While the vaccine triggers the body's natural immune response, this can take weeks to develop enough antibodies against a virus. Therefore if a person is suffering from COVID-19, Monoclonal Antibodies can give the body the antibodies it needs to resist the virus and prevent more severe symptoms.
If administered in the early stages of COVID symptoms, Monoclonal Antibodies can be an effective way to prevent a patient's condition from worsening.
However, the emergence of new variants of the COVID virus, such as Omicron, poses a challenge to this treatment as there are very few Monoclonal Antibodies that are proving to be effective against the new strains.
FAQs on Monoclonal Antibodies
Q.1. What are Monoclonal Antibodies?
Monoclonal Antibodies are produced from a single original antibody, usually synthesized in a laboratory.
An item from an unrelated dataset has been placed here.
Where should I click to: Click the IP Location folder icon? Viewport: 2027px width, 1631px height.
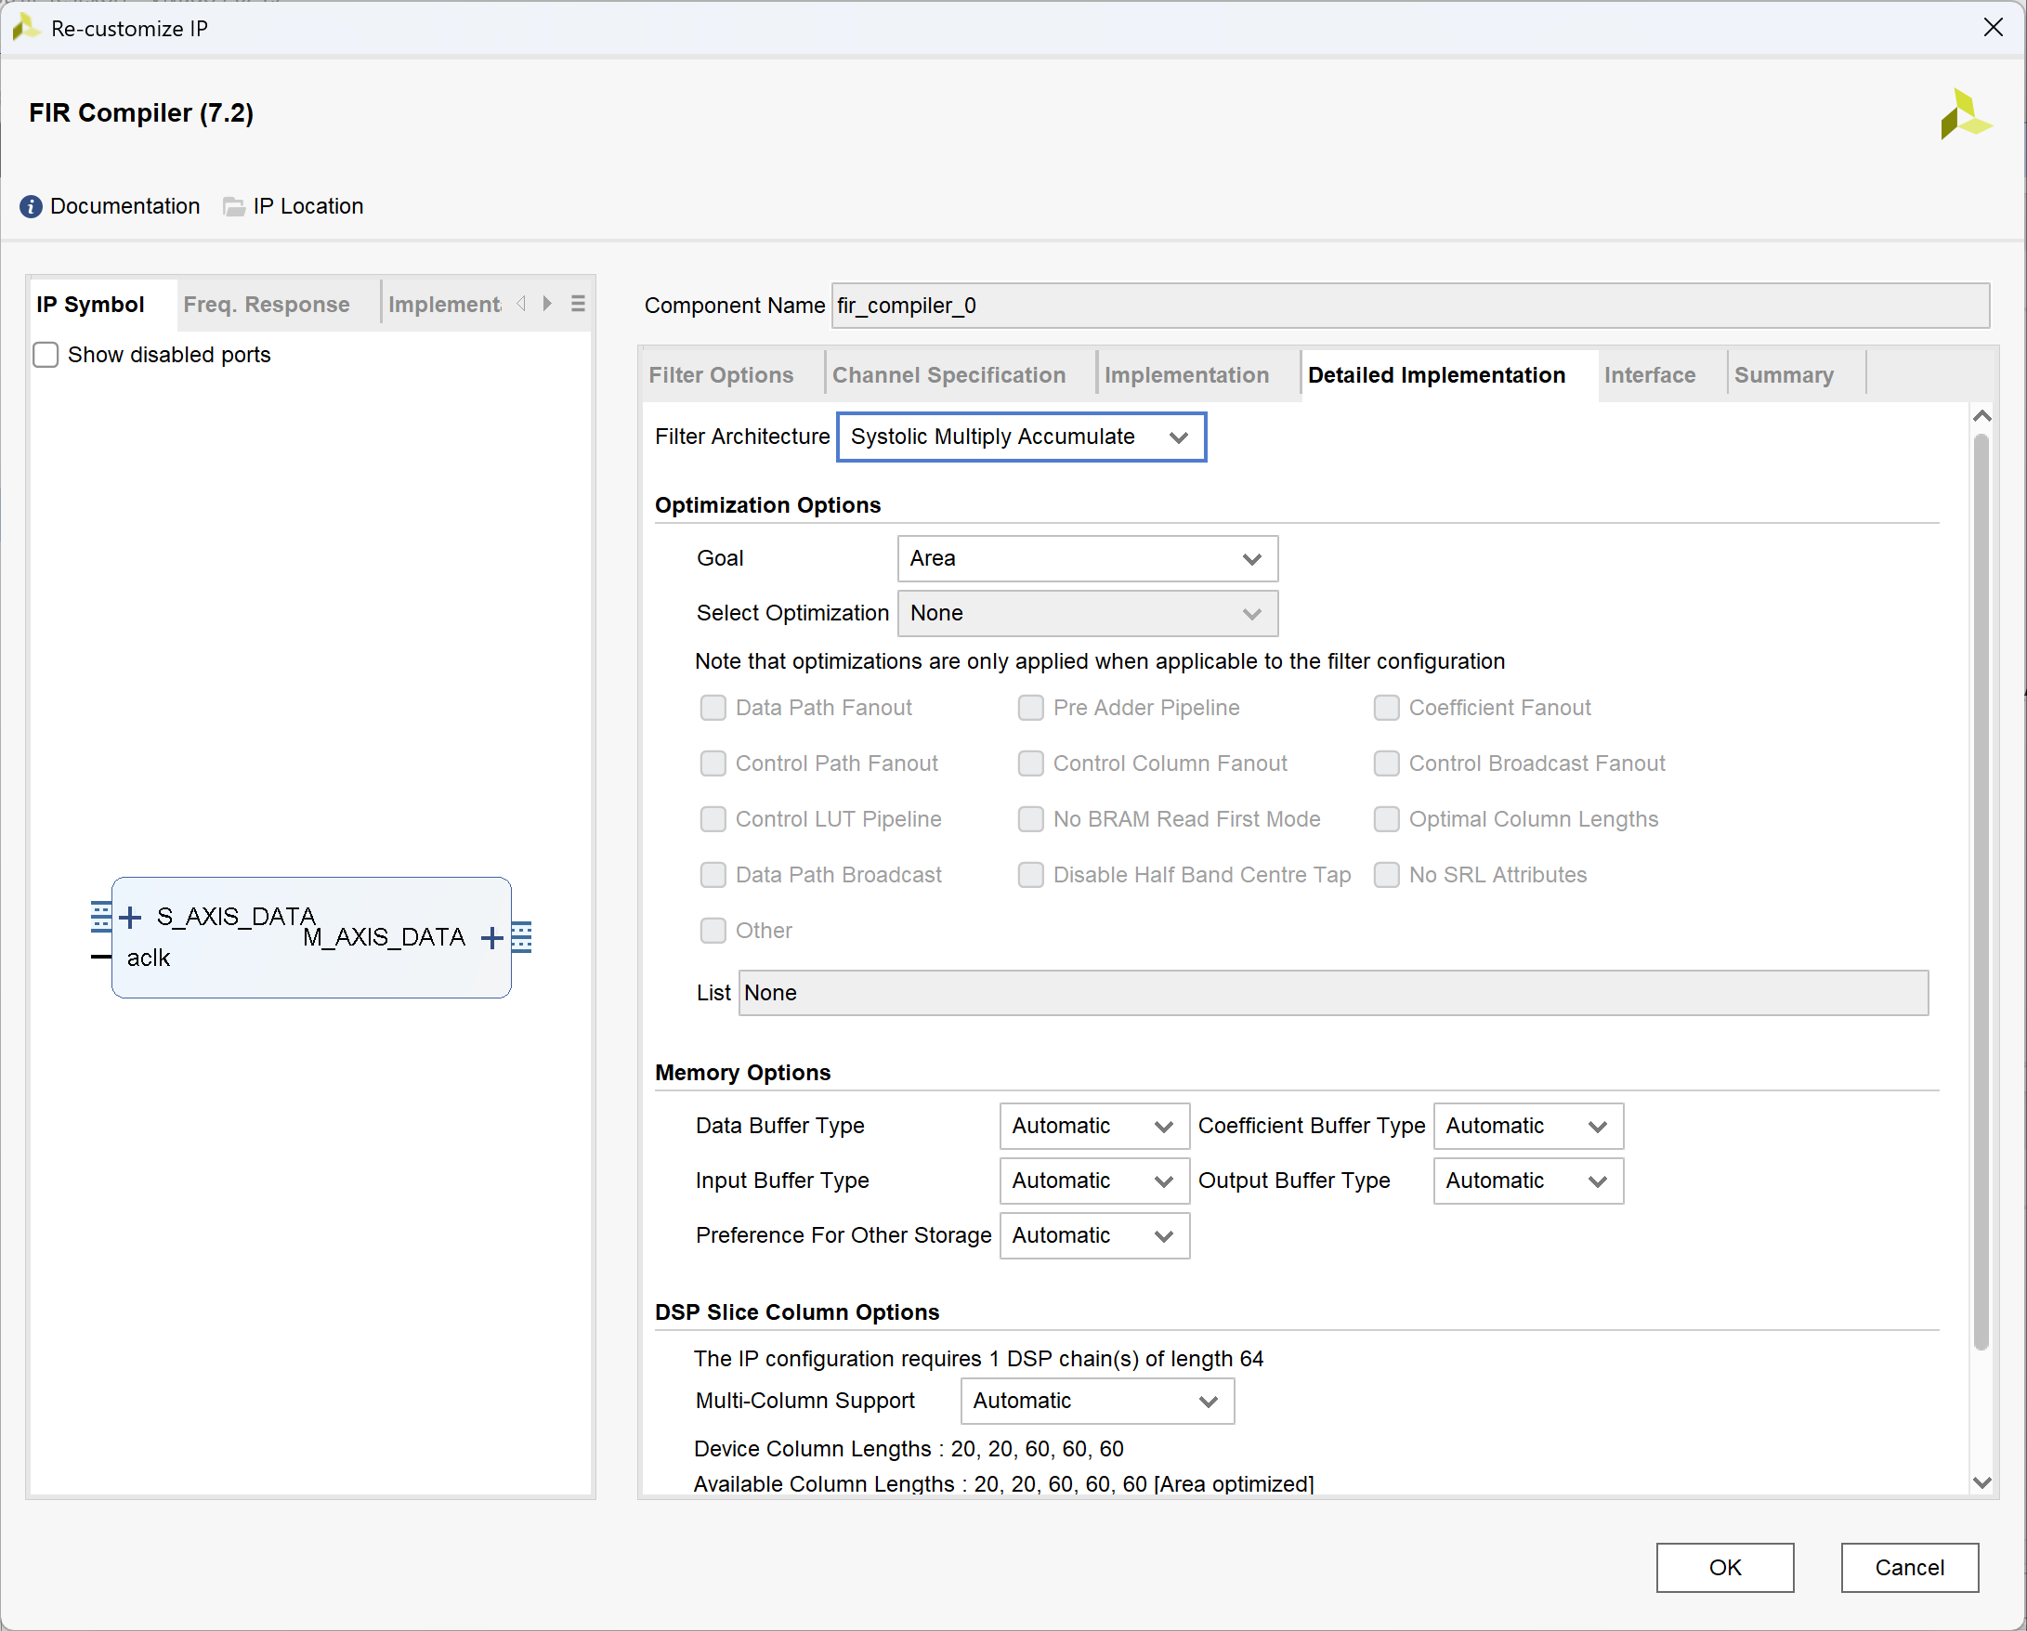(233, 206)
Q.2. Why are Monoclonal Antibodies useful?
Monoclonal Antibodies are useful because they have high specificity, so they are used to combat a targeted pathogen.
Q.3. What is the treatment for the Covid-19 virus that uses Monoclonal Antibodies?
The “antibody cocktail called REGN-COV2 contains a combination of two Monoclonal Antibodies - Casirivimab and Imdevimab - and is being used to treat patients with the Covid-19 virus.
Q.4. When did the CDSCO give emergency use authorization (EUA) to use Monoclonal Antibodies as a treatment in India?
The CDSCO gave emergency use authorization to use Monoclonal Antibodies as a treatment in India in May 2021, when India was suffering from a devastating second wave of Covid-19.
Q.5. In what cases are Monoclonal Antibodies recommended as a treatment?
Monoclonal Antibodies are recommended in the case of high-risk patients who have mild to moderate symptoms of Covid-19 to prevent their condition from worsening to more severe symptoms.